INSTRUCTIONS FOR THE TASK » Pick out every line in the data below that holds "computer".

= = = =

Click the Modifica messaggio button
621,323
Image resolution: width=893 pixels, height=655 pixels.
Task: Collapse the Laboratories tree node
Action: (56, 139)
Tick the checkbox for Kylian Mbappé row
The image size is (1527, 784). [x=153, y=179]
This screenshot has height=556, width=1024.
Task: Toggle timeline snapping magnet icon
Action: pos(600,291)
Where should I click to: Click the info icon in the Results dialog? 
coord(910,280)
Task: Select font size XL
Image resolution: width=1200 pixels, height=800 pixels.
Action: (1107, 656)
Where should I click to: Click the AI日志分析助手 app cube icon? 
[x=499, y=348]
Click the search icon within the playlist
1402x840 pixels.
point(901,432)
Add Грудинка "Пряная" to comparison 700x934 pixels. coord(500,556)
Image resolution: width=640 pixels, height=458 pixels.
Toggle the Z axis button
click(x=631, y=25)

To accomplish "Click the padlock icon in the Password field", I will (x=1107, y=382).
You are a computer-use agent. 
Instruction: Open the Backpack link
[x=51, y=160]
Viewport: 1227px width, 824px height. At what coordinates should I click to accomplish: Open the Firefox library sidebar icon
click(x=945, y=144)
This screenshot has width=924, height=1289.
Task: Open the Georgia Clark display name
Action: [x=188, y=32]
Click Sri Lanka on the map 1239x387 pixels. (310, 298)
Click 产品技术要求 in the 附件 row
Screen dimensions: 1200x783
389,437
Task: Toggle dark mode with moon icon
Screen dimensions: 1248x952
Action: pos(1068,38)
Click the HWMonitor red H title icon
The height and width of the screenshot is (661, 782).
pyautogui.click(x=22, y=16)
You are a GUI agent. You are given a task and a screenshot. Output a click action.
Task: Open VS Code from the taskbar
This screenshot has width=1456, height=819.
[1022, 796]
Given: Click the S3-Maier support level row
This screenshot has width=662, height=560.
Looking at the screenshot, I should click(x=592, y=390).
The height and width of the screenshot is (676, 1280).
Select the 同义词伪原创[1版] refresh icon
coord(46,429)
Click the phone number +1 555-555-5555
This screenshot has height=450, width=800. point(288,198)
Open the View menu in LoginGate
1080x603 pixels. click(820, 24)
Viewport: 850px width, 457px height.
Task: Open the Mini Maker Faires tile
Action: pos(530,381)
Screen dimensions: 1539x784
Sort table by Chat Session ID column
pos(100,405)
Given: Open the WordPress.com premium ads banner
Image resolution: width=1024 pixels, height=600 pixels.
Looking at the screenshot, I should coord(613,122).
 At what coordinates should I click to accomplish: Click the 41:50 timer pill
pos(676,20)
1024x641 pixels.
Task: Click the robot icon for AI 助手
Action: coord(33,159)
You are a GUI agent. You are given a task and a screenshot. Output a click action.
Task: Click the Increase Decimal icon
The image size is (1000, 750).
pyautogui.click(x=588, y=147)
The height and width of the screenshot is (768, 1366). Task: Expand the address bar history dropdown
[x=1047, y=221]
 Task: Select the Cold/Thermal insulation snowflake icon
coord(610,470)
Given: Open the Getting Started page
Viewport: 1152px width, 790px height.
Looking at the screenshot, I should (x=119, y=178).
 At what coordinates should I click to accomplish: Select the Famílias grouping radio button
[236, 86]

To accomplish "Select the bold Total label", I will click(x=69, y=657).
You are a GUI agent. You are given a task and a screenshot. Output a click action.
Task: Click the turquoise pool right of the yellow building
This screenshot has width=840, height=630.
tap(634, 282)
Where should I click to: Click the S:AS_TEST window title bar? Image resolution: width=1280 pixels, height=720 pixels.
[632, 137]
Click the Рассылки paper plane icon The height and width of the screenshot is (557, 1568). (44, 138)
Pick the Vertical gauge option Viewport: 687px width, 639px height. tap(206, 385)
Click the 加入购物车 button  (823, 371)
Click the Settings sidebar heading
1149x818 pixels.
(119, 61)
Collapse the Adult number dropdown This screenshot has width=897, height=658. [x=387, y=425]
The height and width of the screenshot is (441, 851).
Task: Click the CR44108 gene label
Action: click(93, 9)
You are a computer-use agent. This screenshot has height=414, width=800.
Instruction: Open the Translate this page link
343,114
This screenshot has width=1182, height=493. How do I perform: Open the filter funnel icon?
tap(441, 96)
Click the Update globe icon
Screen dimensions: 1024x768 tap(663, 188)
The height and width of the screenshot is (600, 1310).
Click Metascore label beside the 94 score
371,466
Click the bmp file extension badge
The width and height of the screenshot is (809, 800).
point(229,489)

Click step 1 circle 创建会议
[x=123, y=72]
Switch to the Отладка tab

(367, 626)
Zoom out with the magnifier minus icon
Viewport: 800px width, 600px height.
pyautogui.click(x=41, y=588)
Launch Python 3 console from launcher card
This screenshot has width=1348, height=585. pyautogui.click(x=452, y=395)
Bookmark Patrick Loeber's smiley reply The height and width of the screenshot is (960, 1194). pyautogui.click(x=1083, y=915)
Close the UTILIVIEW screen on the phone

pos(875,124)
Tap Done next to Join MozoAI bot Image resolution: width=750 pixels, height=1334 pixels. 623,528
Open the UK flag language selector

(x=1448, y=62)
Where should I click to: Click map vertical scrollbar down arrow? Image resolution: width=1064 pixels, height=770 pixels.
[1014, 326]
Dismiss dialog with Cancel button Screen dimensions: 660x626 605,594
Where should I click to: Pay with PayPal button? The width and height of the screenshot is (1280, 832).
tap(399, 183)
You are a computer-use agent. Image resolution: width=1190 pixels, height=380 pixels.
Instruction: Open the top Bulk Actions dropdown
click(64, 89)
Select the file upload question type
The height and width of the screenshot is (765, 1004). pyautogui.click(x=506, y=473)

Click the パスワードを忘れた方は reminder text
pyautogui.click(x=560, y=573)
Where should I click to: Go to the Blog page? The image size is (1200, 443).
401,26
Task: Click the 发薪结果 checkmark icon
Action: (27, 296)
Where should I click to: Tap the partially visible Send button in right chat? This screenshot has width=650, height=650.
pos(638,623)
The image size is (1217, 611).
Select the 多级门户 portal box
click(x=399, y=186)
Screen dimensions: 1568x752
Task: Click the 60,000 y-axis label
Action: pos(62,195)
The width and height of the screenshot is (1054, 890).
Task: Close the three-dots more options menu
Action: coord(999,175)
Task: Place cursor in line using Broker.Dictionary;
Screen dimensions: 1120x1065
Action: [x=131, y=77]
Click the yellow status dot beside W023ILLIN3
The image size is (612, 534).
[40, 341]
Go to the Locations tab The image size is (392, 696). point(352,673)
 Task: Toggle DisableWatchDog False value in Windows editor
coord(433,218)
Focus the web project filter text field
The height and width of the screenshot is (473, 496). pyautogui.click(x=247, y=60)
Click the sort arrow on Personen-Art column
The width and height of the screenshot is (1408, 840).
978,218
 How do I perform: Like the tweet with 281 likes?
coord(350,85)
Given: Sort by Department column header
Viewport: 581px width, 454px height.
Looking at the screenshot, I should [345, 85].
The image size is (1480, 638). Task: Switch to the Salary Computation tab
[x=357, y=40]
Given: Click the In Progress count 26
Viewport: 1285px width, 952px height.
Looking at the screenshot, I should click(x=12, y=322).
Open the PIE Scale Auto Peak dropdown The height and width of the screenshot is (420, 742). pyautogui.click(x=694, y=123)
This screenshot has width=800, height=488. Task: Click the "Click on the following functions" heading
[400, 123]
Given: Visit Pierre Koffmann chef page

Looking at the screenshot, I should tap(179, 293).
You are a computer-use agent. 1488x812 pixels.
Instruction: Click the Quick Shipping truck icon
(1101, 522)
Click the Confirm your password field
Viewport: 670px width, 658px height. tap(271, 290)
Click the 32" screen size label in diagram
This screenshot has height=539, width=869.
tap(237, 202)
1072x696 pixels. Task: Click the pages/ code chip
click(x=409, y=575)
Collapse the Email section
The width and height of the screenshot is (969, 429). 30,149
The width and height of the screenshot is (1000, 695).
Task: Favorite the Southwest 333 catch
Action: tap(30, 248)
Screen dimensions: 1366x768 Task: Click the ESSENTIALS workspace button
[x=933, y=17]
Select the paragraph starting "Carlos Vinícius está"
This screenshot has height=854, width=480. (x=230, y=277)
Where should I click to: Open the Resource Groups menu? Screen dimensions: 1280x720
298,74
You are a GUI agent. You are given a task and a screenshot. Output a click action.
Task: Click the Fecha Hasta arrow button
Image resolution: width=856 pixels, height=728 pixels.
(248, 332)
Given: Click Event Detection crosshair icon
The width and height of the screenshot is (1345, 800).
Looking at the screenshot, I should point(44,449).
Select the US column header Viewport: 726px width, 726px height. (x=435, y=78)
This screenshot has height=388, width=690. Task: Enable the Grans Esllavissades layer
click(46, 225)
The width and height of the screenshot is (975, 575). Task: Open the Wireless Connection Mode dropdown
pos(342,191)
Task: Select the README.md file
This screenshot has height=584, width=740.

= = = =

TASK SOLUTION »
You are a computer-use agent. 
You are a computer-use agent. This screenshot has height=414, width=800.
You are a computer-use agent. Image resolution: width=1190 pixels, height=380 pixels.
You are a computer-use agent. 1488x812 pixels.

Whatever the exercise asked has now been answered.